*TASK TO COMPLETE:* Count the lines in the listing below that contain the string "icon", treating uppercase and lowercase as different. Reply with the number only.

*DATASET CONTENT:*
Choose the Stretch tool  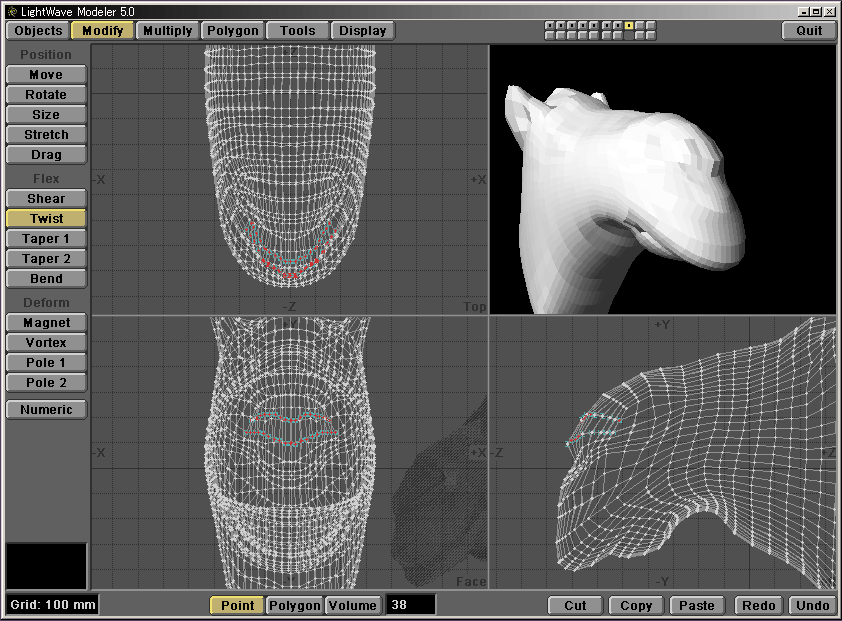click(x=46, y=135)
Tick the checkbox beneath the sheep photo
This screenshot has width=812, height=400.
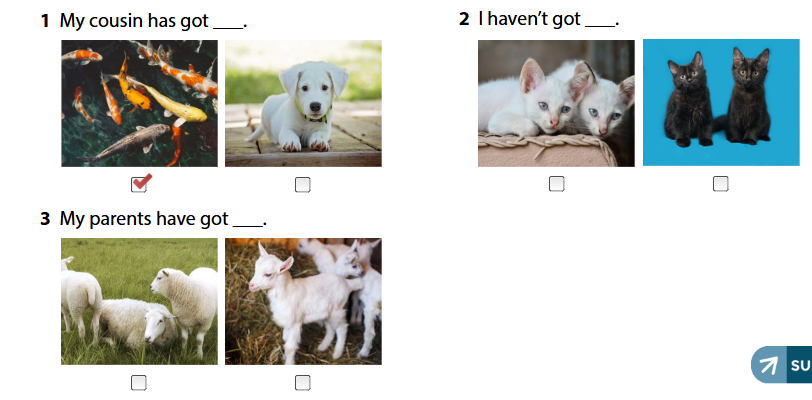[x=139, y=383]
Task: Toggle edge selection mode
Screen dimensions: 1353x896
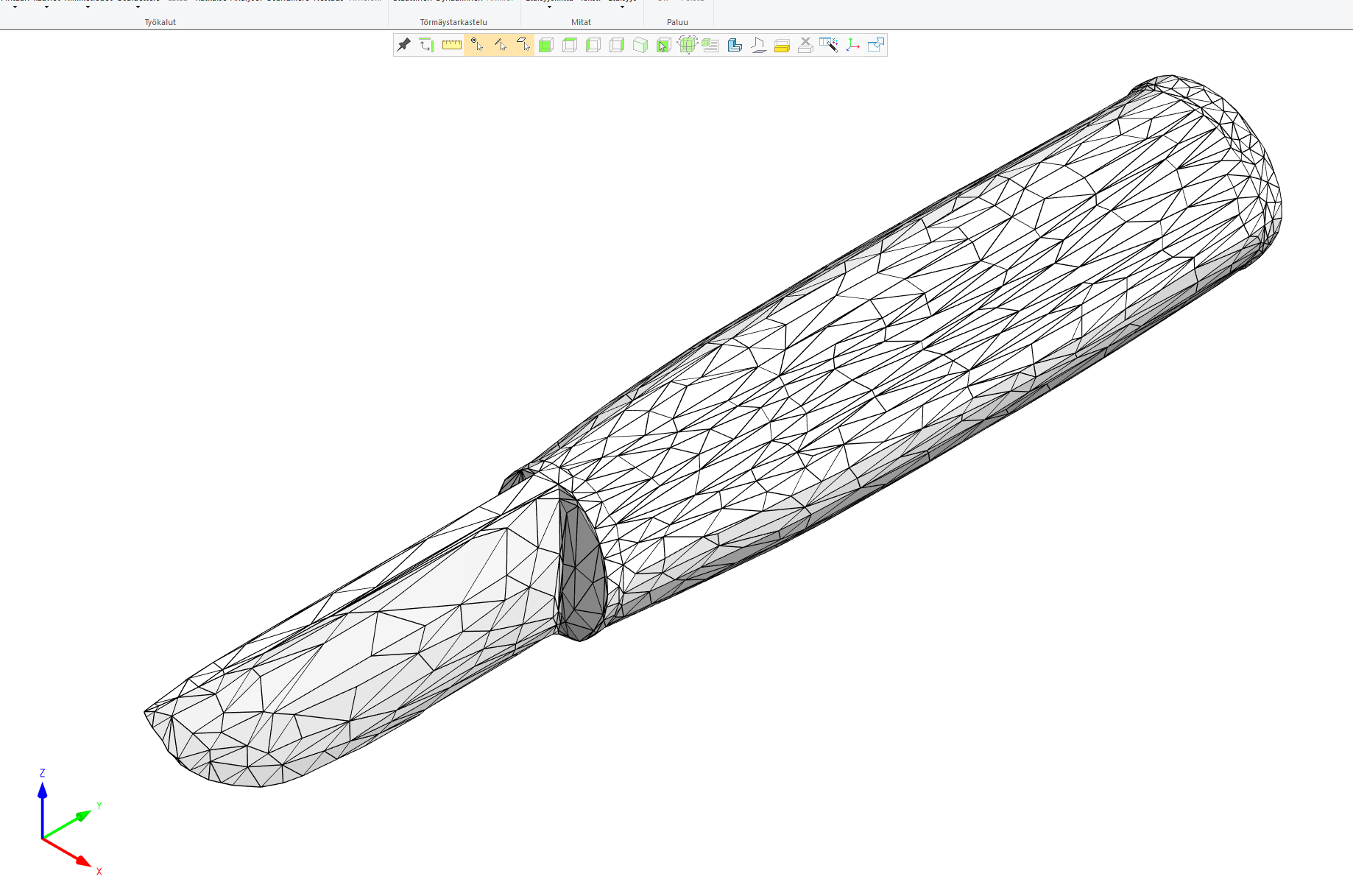Action: [501, 44]
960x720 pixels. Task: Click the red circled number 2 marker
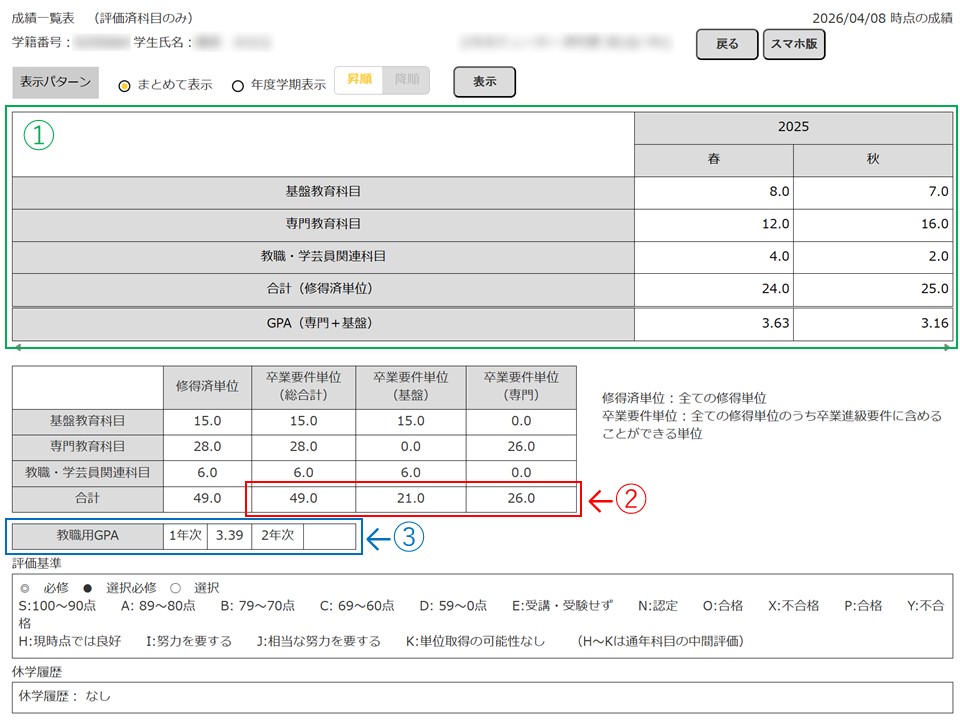click(633, 499)
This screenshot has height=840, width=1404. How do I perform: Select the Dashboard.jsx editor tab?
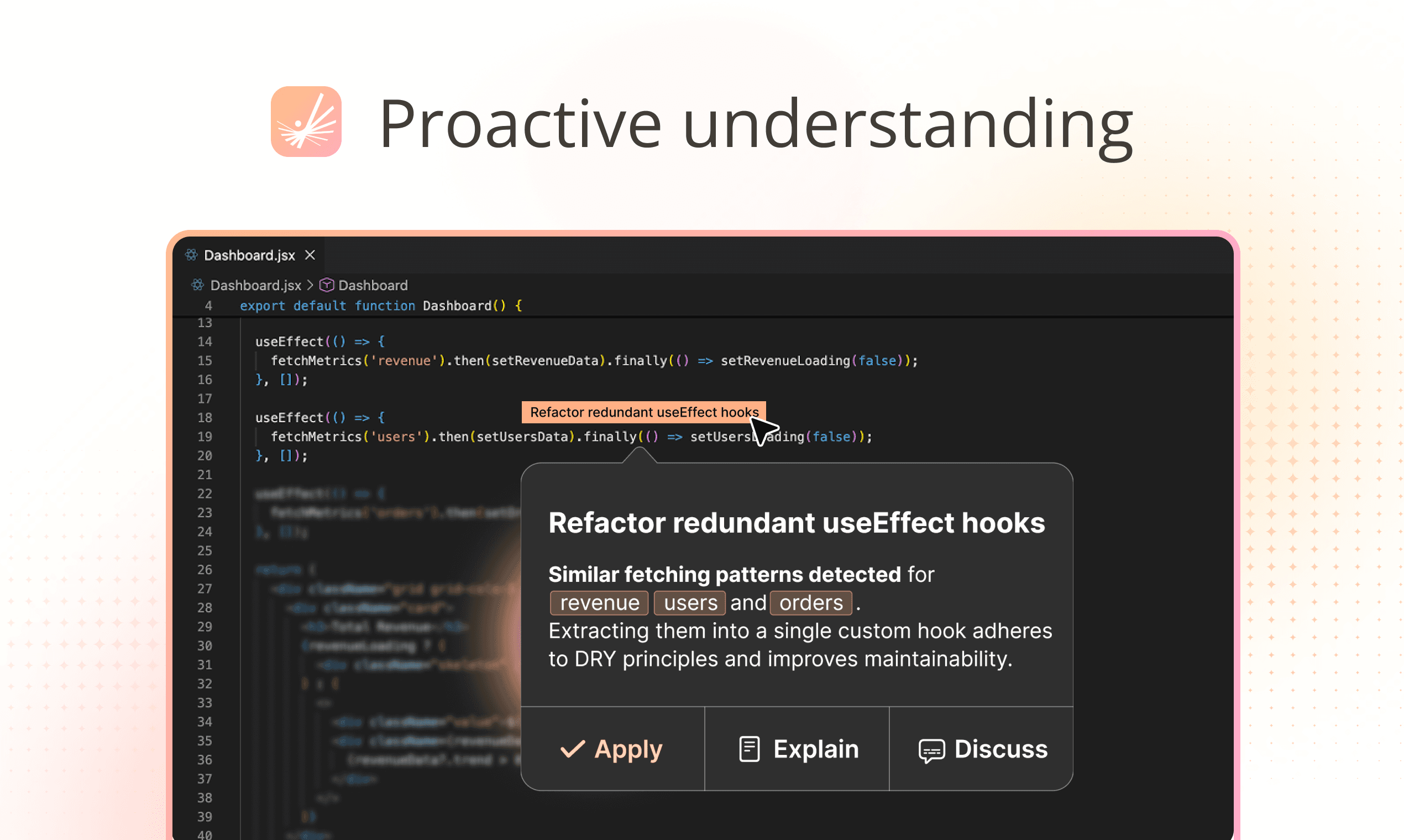[249, 255]
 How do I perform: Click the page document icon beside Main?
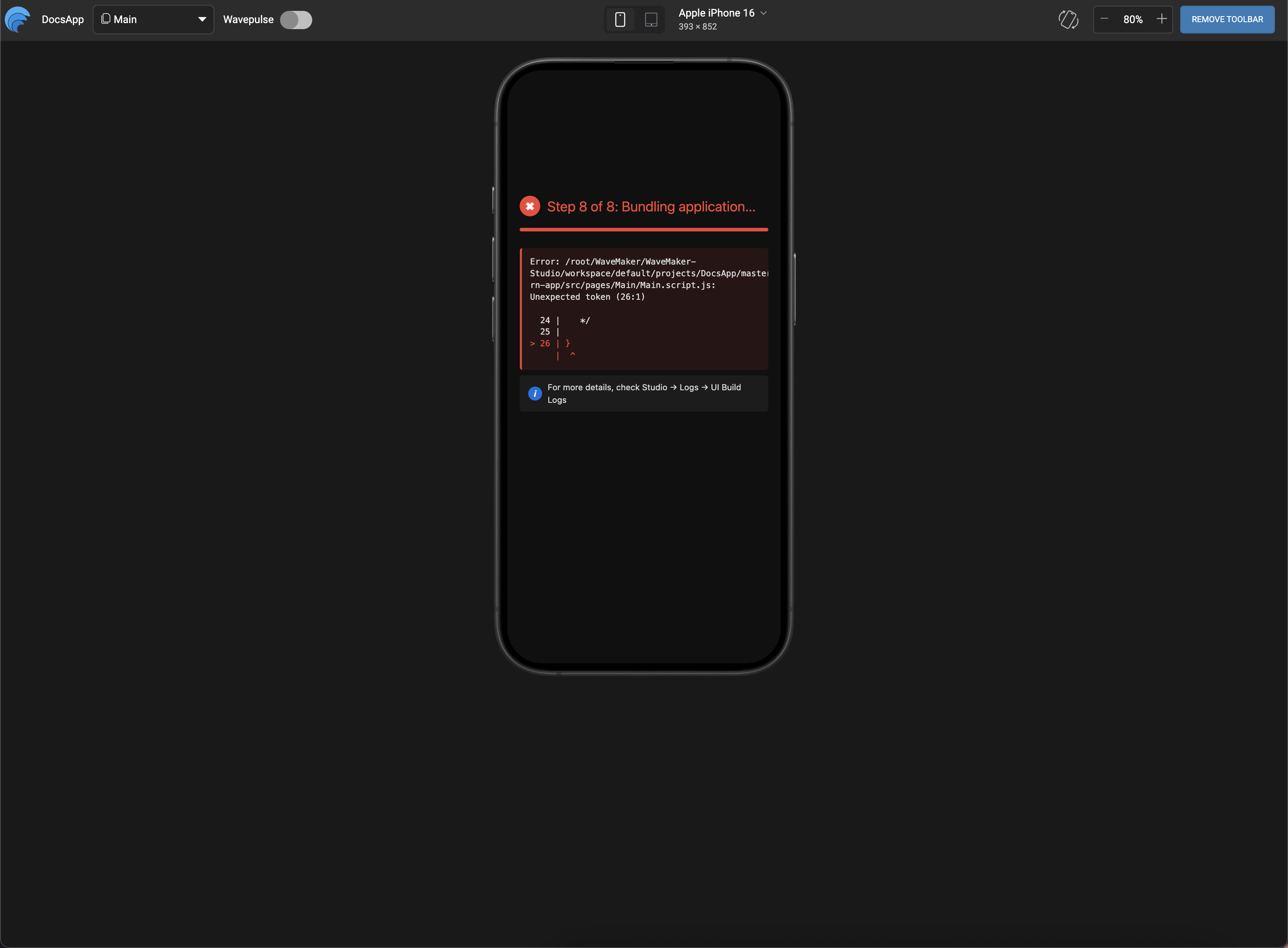click(x=105, y=19)
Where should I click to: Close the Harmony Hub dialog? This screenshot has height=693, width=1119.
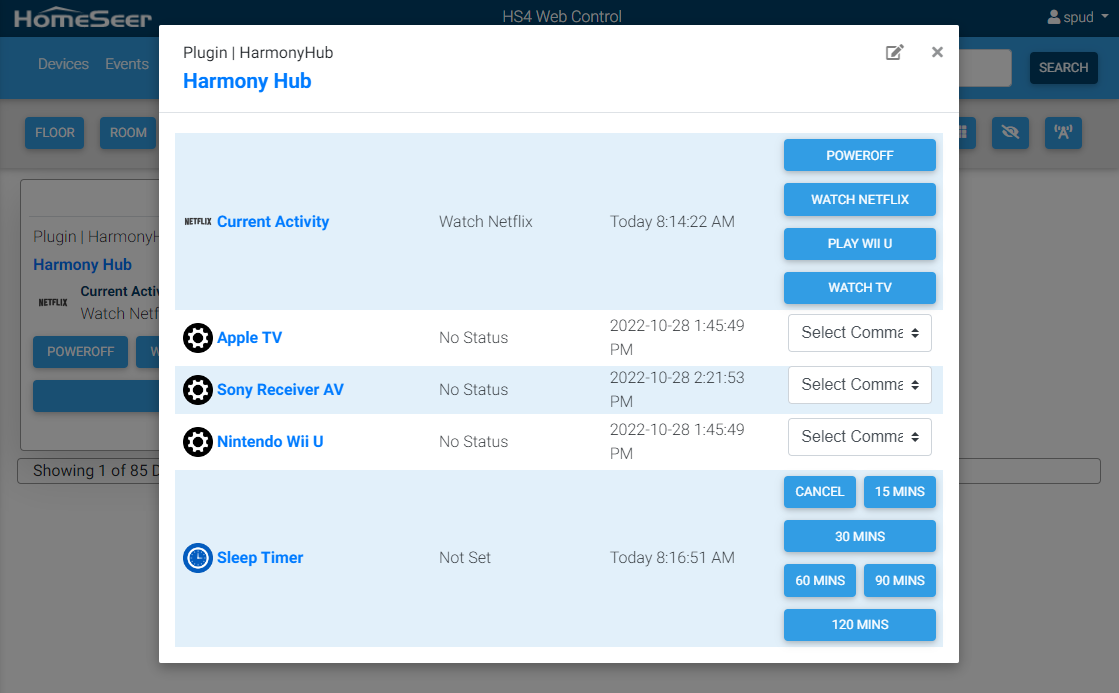(937, 52)
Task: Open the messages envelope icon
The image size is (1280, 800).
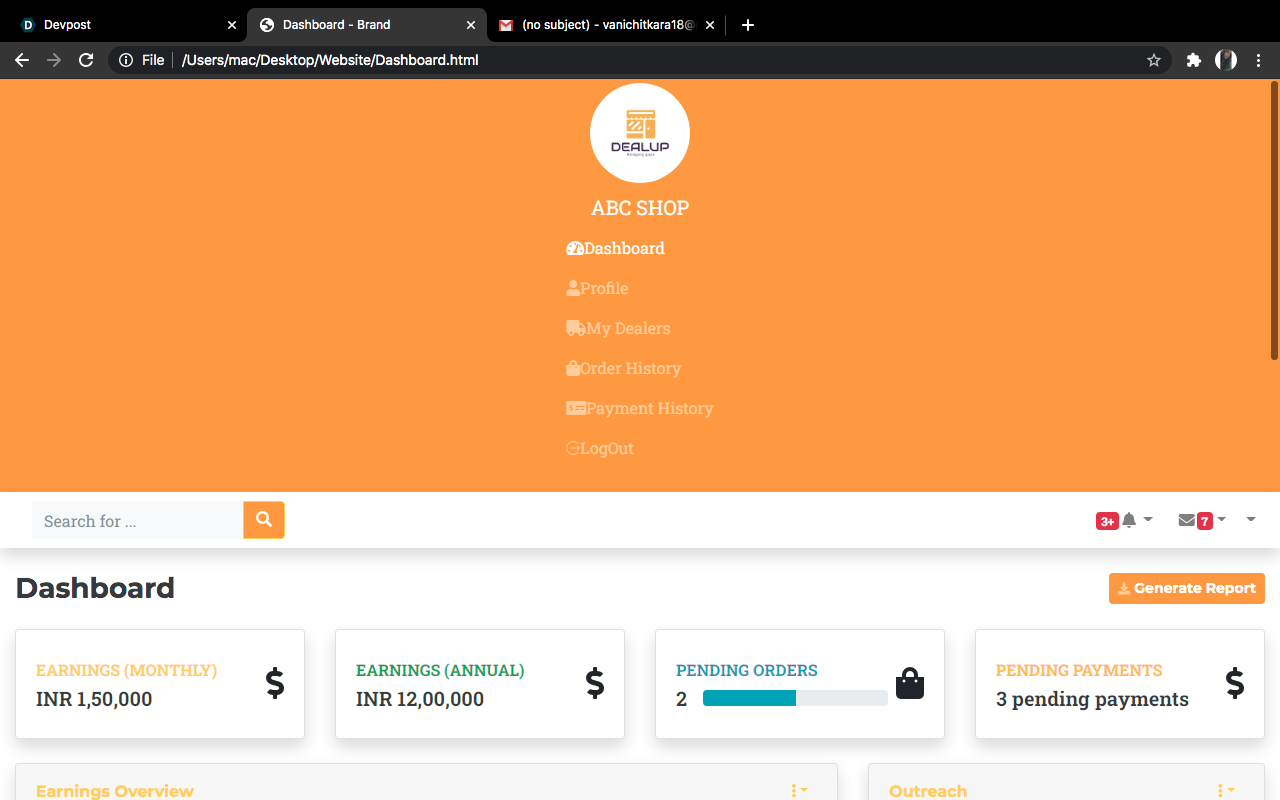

*THE COMPLETED TASK:* 2